Merci , Chère Kurma, d'avoir choisi ce texte de Nietzsche
comme référence à nos discussions au comptoir du
Café-Philo.
Ton intention, je crois, est de calmer mes inquiétudes
à l'égard des risques écologiques que fait encourir à
la planète le développement de la population de nos frères humains.
Six milliards d'humains aujourd'hui . Neuf milliards dans cinquante ans !
La fiction prophétique de Nietzsche est rassurante.
L'humanité se développera comme un arbre qui se couvrira de milliards
de fleurs qui deviendront autant de fruits.
Les hommes unis entretiendront sans fin la force vitale de cet arbre cosmique.
Quelle vision édénique ! Je verrais bien ce grand arbre fruitier de
l'humanité prospérer à côté de l'arbre de vie du Paradis...
Cette référence au Paradis peut sembler intempestive
quand il s'agit de commenter un texte de Nietzsche.
Ce n'est là qu'un coassement intempestif de grenouille judéo-chrétienne.
Je vais tenter d'adopter une approche plus nietzschéenne
pour exprimer mes idées sur cette fiction de l'Arbre fruitier de l'Humanité
que propose Nietzsche dans l'Homme et son ombre
J'essaierai d'ausculter cette fiction à coups de marteau philosophique
pour imiter ce mode d'analyse pratiqué par Nietzsche sur les idoles/fictions.
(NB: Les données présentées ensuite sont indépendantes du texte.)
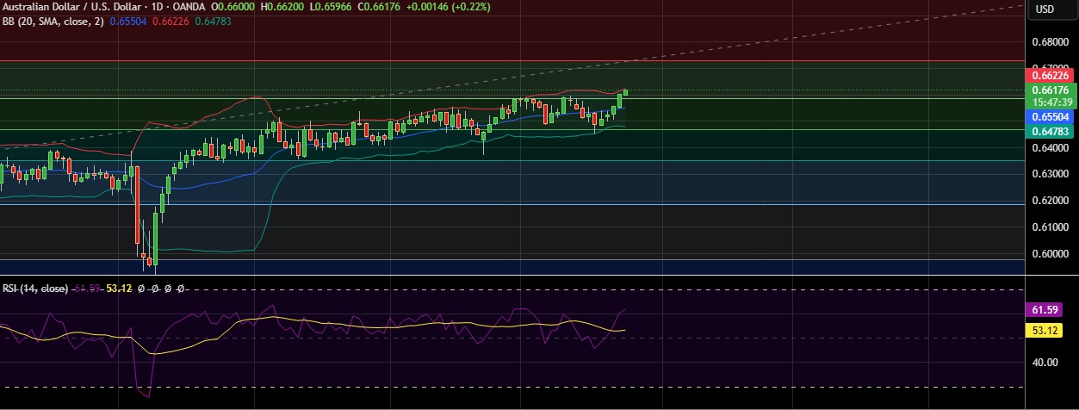The height and width of the screenshot is (410, 1079).
Task: Click the purple 61.59 RSI axis label
Action: 1049,309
Je limiterai mon auscultation à trois coups de marteau qui viseront chacun à découvrir les résonances
que la fiction
de l'Arbre fruitier de l'Humanité entretient avec trois thèmes fondamentaux
de la pensée de Nietzsche.
1 - la primauté de la Vie
2- la volonté de puissance
3- la sagesse dionysiaque
La luxuriance de l'arbre fruitier de l'Humanité fait
écho à la thèse du primat de la Vie qui gouverne la pensée de Nietzsche.
Le but assigné à
l'Humanité,considéré comme un arbre, sera de s'accroître indéfiniment en dépit des dommages
que son expansion pourra causer à la vie des individus .
Le devenir collectif prime l'avenir individuel.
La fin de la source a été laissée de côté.